A white nationalist who killed a woman when he drove into a crowd protesting against a far-right rally has been convicted of murder.
Sending love to all of my friends in Charlottesville as white supremacist Trump supporter James Alex Fields, Jr is found guilty of First Degree murder and 9 other felonies for deliberately running over Heather Heyer & others with his auto.
Fields was also found guilty of eight counts of malicious wounding of various degrees, and a count of failing to stop at the scene of an accident.
Fields, 21, drove into the crowd at the "Unite the Right" rally in Charlottesville, Virginia which resulted in the death of Heather Heyer and left many others injured.
Prosecutors told the court that Fields attacked the protesters after he witnessed earlier clashes between them and other white nationalists earlier in the day. The white supremacist group participated in the rally, but it later denied he was associated with them. Now, she finds it hard to walk unassisted.
Charlottesville civil rights activist Tanesha Hudson said she sees the guilty verdict as the city's way of saying, "We will not tolerate this in our city".
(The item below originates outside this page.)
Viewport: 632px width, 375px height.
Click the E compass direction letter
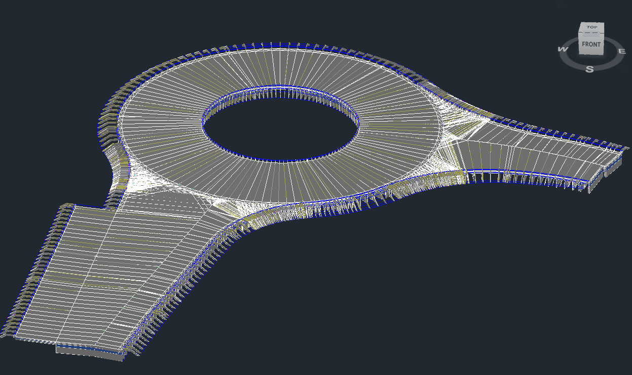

A Virginia jury on Friday convicted James Alex Fields Jr of first-degree murder in the death of Heather Heyer at a white nationalist rally in Charlottesville, Virginia in 2017.
"I saw Heather Heyer up in the air and remember thinking to myself, 'That's what someone's eyes look like when they are dead'". His mother replied by telling him to be careful to which Fields shot back, "we're not the one (sic) who need to be careful".
James Alex Fields his vehicle into a crowd of counter-protesters at a white nationalist rally in Charlottesville past year tied to the defense of Confederate monuments.
In this handout provided by Albemarle-Charlottesville Regional Jail, James Alex Fields Jr. of Maumee, Ohio poses for a mugshot after he allegedly drove his auto into a crowd of counter-protesters killing one and injuring 35 on August 12, 2017 in Charlottesville, Virginia. "It was awesome. It was a 'wow factor'".
"He wasn't angry, he was scared", Lunsford told the jury in her closing argument.
Fields's defence team did not contest that he was behind the wheel of the gray Dodge Challenger when it struck activists who had descended upon the Virginia city to counter a "Unite the Right" rally.
Among the witnesses they called was Dwayne Dixon, a University of North Carolina at Chapel Hill professor.
Before the fatal incident, Fields was photographed holding a shield that had the Vanguard America emblem. "Every last one of them must be held accountable".
But prosecutor Nina Antony countered that taped phone calls from jail showed that Fields lacked empathy with his victims, calling Heyer's mother Susan Bro an "anti-white communist".